Speciale per Africa ExPress
Cornelia Toelgyes
19 dicembre 2019
Dal giorno del suo insediamento nel settembre 2017 come presidente dell’Angola, João Lourenço, ha fatto cadere molte teste, tra loro non solamente quelli di spicco come i fratelli dos Santos e diversi generali, ma anche manager di aziende statali e alti funzionari del governo. E, anche grazie alla sanatoria lanciata all’inizio del 2018, miliardi di dollari sono rientrati nel Paese.
Il ministro angolano della Giustizia e dei Diritti Umani, Francisco Queiroz, a Dubai, durante l’ottava Conferenza degli Stati che partecipano alla convenzione delle Nazioni Unite per la Lotta alla Corruzione, ha comunicato che dall’inizio dell’anno il suo Paese sarebbe riuscito a recuperare oltre 5 miliardi di dollari, sottratti alle casse dello Stato.
L’agenzia di stampa statale angolana, ANGOP, ha precisato che 3 dei 5 miliardi sarebbero stati rubati a suo tempo dal fondo statale petrolifero e restituiti recentemente da un partner commerciale. L’ex presidente Josè Edoardo dos Santos, al potere nella ex colonia portoghese dal 1979 al 2017, aveva nominato il figlio José Filomeno alla guida del fondo nel 2013. All’inizio dello scorso anno Lourenço ha silurato il rampollo, che pochi mesi dopo è stato accusato di frode per aver autorizzato un versamento ritenuto sospetto e che si aggira sui cinquecento milioni di dollari. A settembre, mentre erano ancora in corso le indagini, José Filomeno è stato arrestato.
Il processo contro l’ex presidente del fondo statale petrolifero si è aperto il 9 dicembre davanti alla Corte suprema di Luanda. Insieme a José Filomeno ci sono altri tre presunti complici, tra loro anche l’ex governatore della Banca centrale, Valter Felipe da Silva.
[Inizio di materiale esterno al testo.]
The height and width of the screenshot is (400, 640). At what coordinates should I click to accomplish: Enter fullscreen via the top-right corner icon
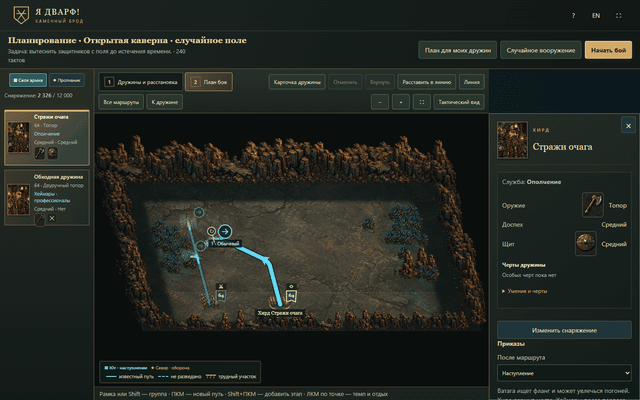coord(619,16)

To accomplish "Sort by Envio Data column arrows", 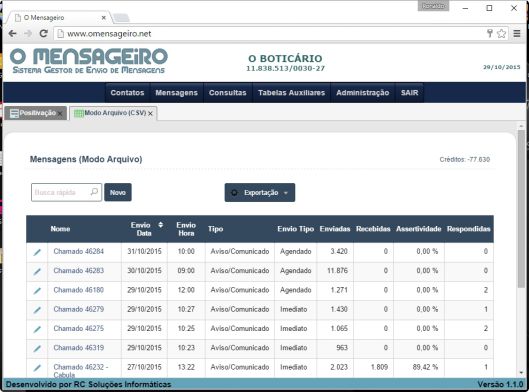I will (x=161, y=225).
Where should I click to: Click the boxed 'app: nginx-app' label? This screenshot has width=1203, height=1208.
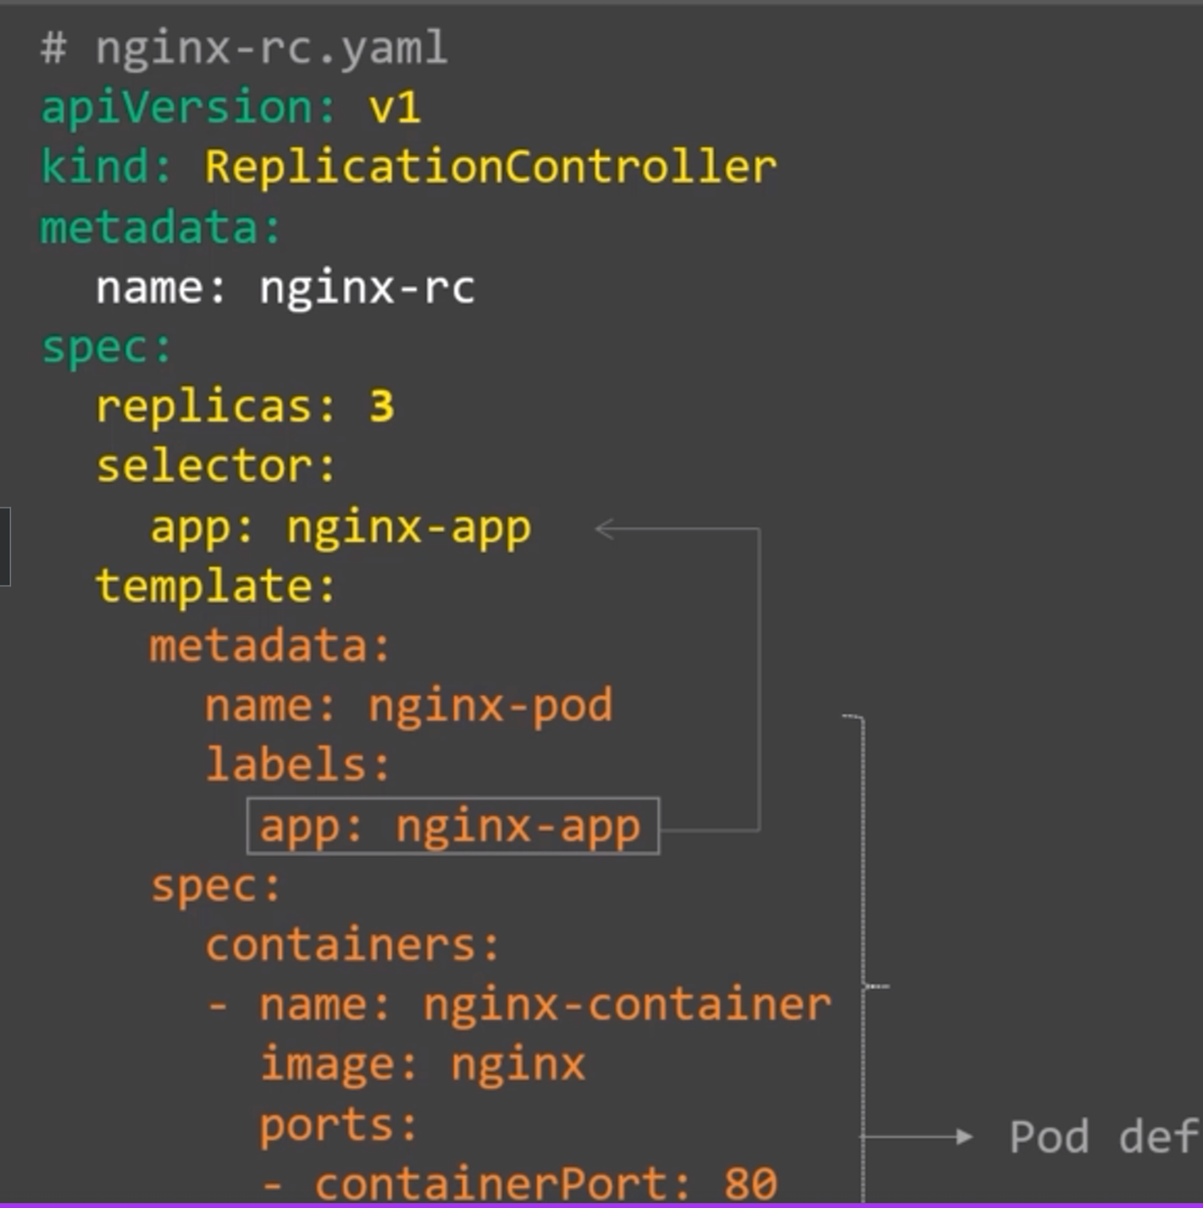coord(453,827)
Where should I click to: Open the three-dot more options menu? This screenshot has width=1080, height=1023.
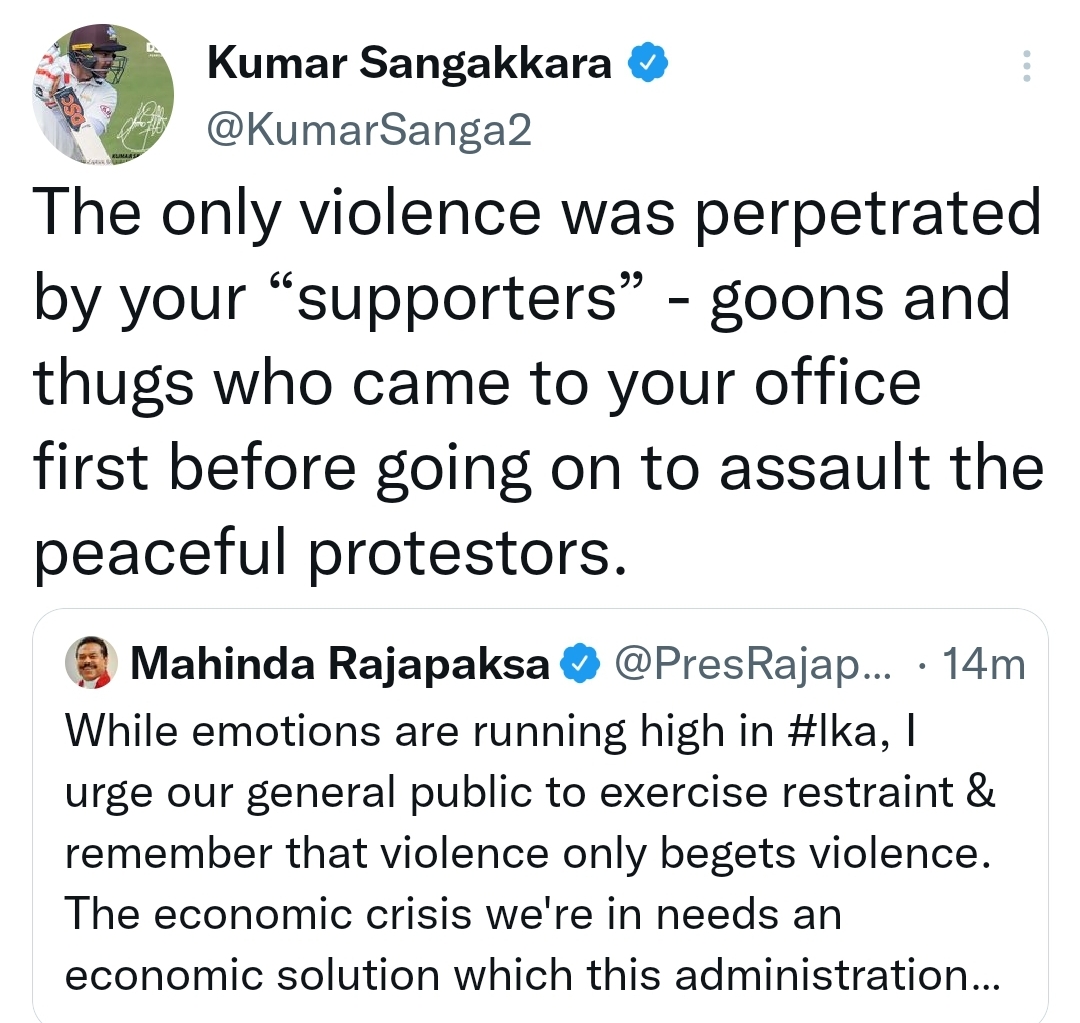(x=1026, y=66)
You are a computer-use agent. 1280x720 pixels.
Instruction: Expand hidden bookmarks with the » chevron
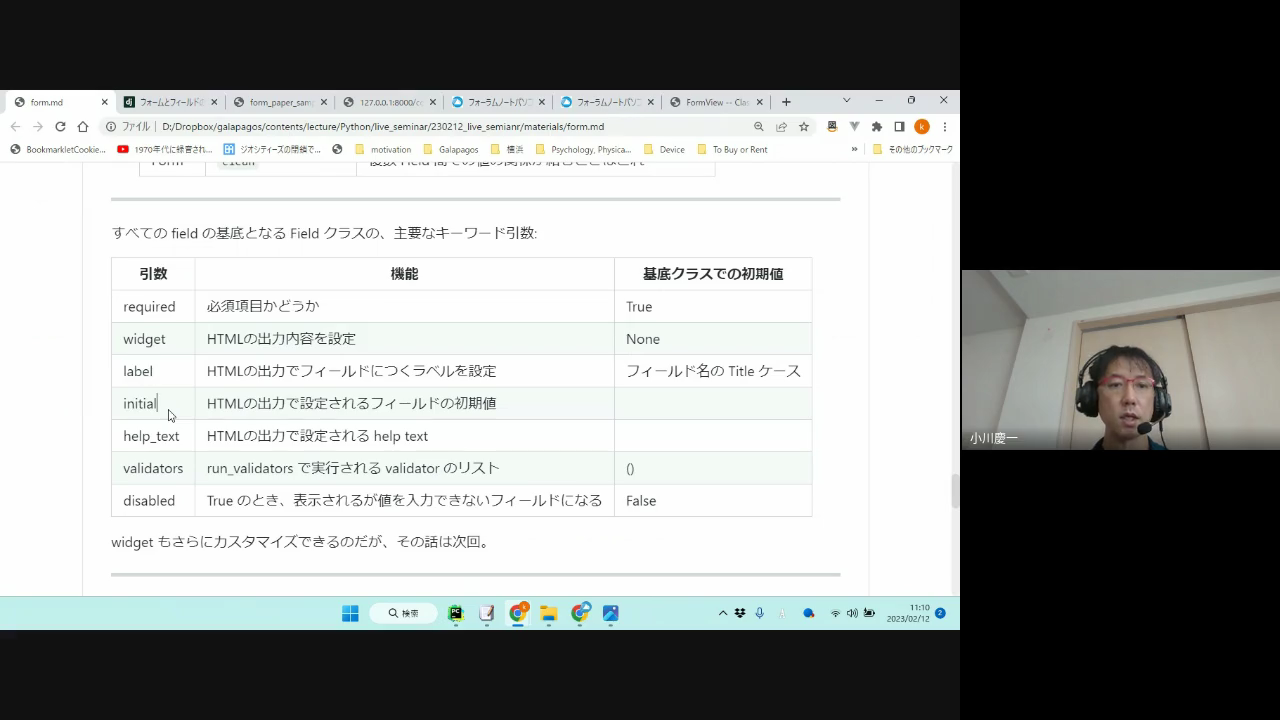tap(854, 150)
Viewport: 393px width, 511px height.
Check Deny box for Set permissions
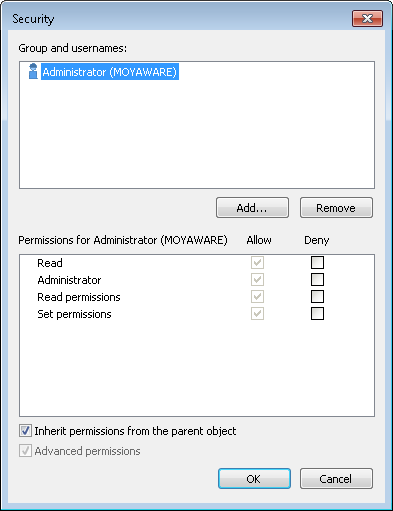[317, 313]
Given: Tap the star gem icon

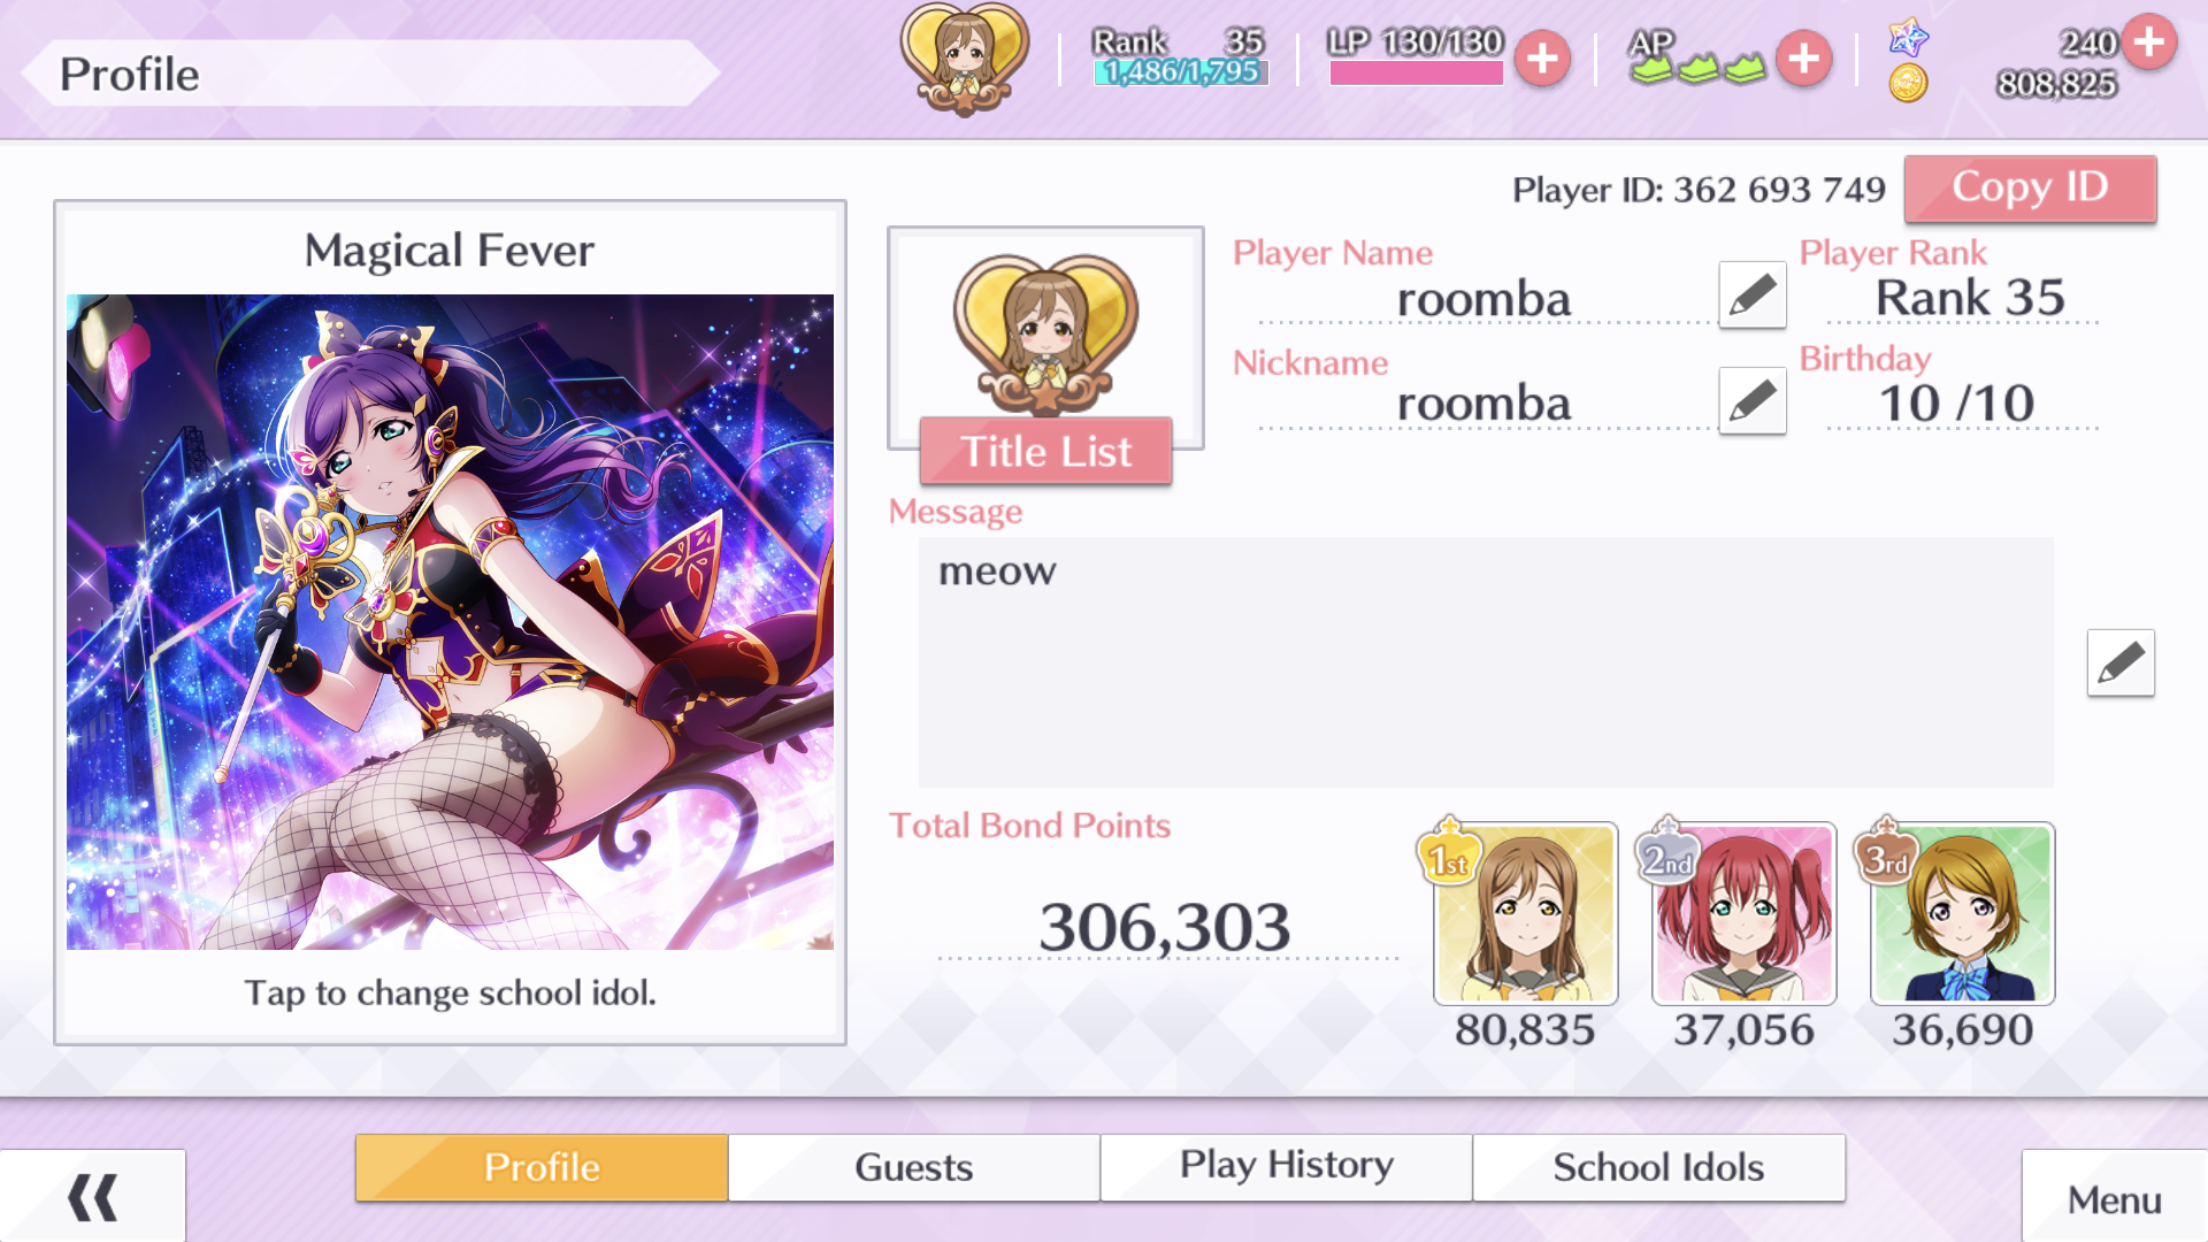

L’atto di accusa parla chiaro: “Arricchimento personale con soldi statali”.
Secondo la procura generale, gli accusati, mentre erano ancora in servizio, avrebbero trasferito 500 milioni di dollari depositati presso la Banca centrale di Luanda su un conto di una delle succursali londinesi del Credito Svizzero nel settembre 2017, nel quadro di una più ampia operazione di frode.
Durante la prima udienza l’avvocato di da Silva ha chiesto al giudice se durante il processo sarebbe stato sentito come testimone anche l’anziano ex presidente dos Santos, in quanto il suo cliente avrebbe agito in base all’obbedienza gerarchica. Finora il giudice non si è ancora pronunciato in merito.
José Filomeno ha respinto qualsiasi addebito e ha replicato al giudice, Joao Da Cruz Pitra, che presiede il dibattito processuale presso la Corte suprema: “Se non fossi il figlio dell’ex capo di Stato, non mi troverei qui per essere giudicato da voi”. In poche parole il rampollo di dos Santos è convinto di essere la vittima di un regolamento di conti politico.
Lourenço ha rimosso già due anni fa anche la primogenita Isabel da presidente della Sonangol, la compagnia petrolifera di Stato.